Given problem.
Pick out every line of the material below that contains the word "label", and copy each of those lines.

[Begin Material provided]

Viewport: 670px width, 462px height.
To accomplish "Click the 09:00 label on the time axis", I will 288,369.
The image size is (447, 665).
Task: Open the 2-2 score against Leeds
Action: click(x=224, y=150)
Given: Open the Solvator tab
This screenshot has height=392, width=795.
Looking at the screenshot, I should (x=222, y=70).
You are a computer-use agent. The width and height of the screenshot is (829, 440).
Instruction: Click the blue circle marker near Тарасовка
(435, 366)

[End Material provided]
[Begin Material provided]

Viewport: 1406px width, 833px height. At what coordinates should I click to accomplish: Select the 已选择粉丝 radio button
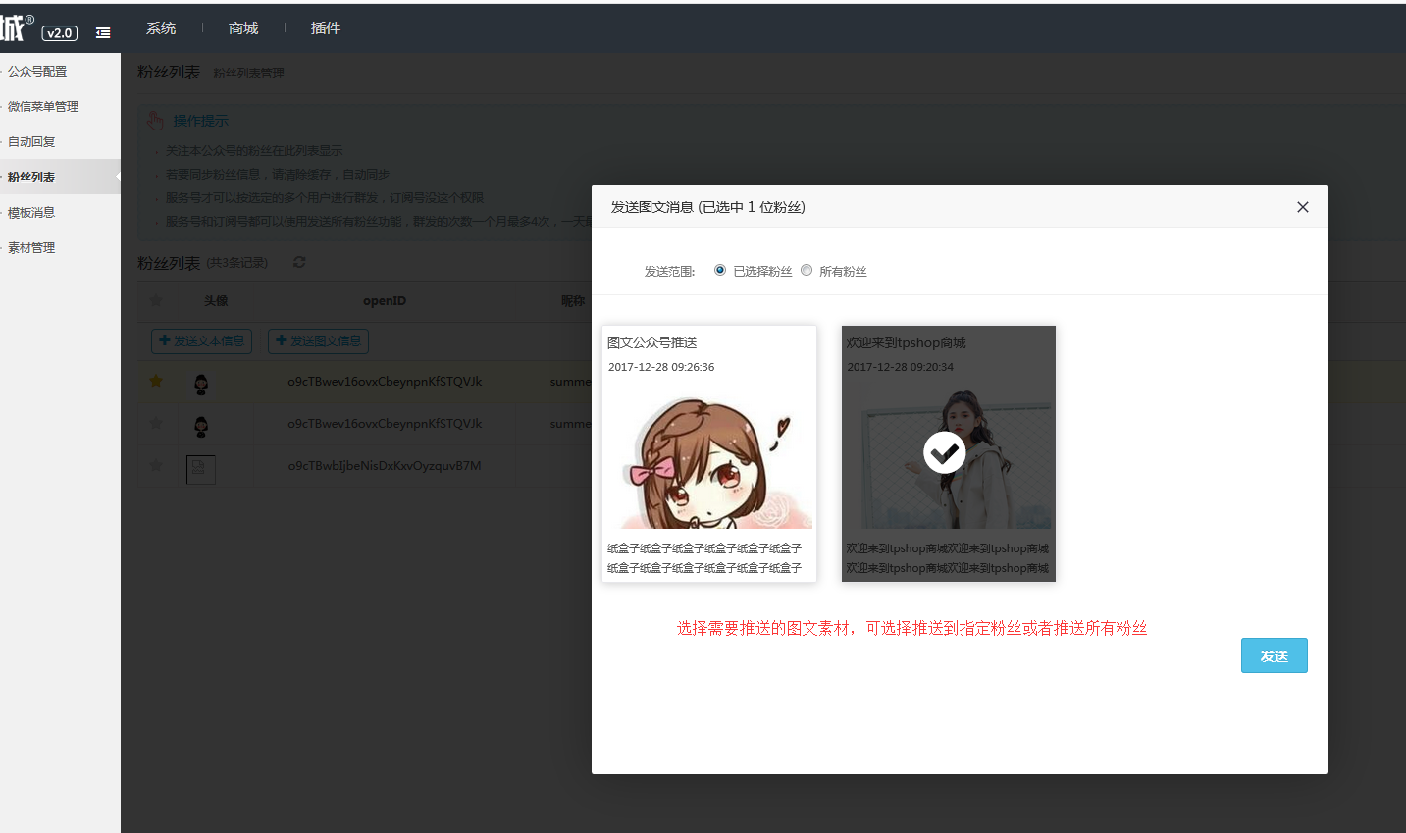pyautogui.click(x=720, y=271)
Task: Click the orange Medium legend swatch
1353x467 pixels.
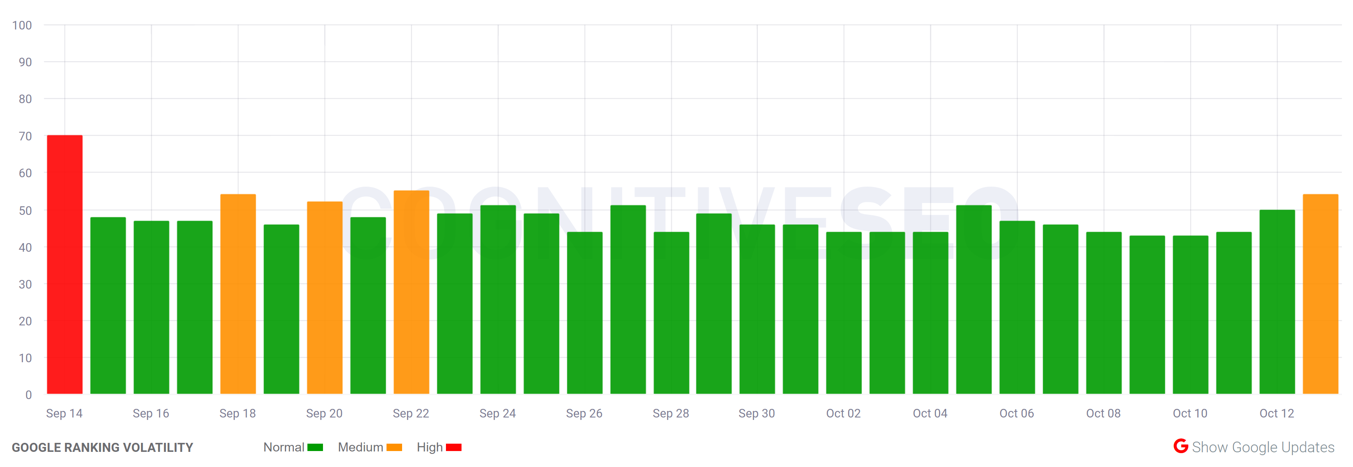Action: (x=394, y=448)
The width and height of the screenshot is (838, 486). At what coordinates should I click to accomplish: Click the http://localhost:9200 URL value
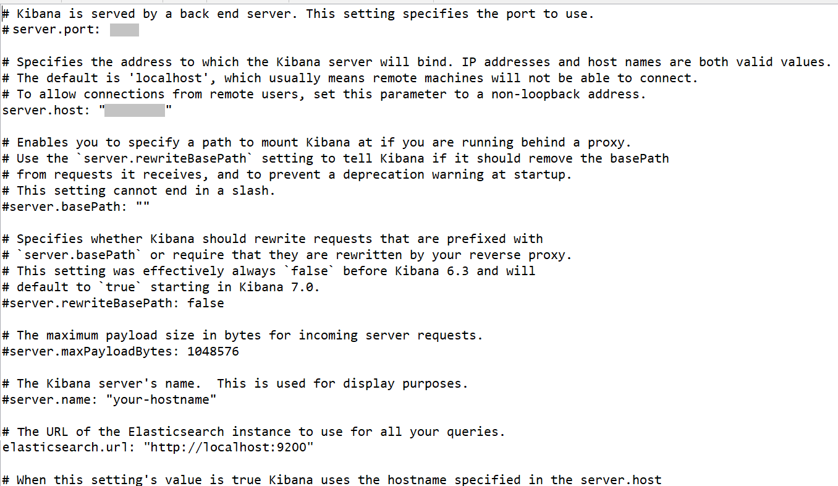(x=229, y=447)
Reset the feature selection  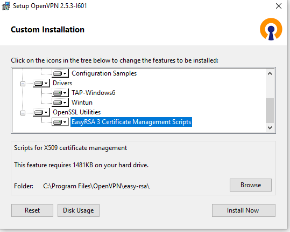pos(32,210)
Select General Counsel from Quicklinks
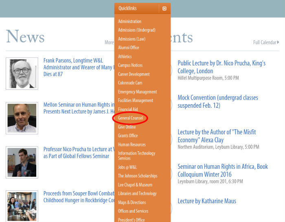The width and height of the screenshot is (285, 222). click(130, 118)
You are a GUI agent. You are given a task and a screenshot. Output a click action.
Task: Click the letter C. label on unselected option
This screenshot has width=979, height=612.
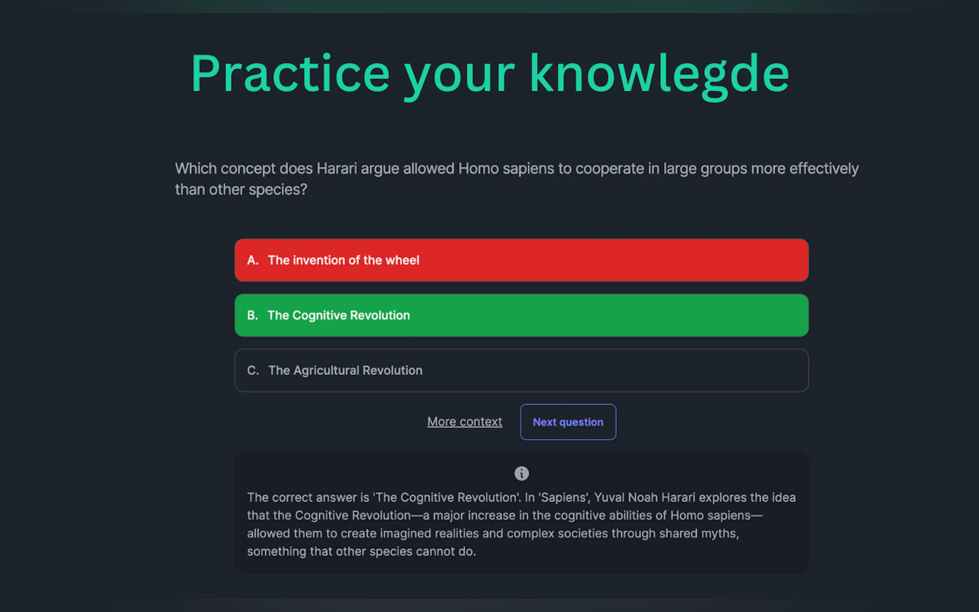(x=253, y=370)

[End Material provided]

The result.
To accomplish "Click the 09:00 label on the time axis", I will 288,369.
Task: Click the letter C. label on unselected option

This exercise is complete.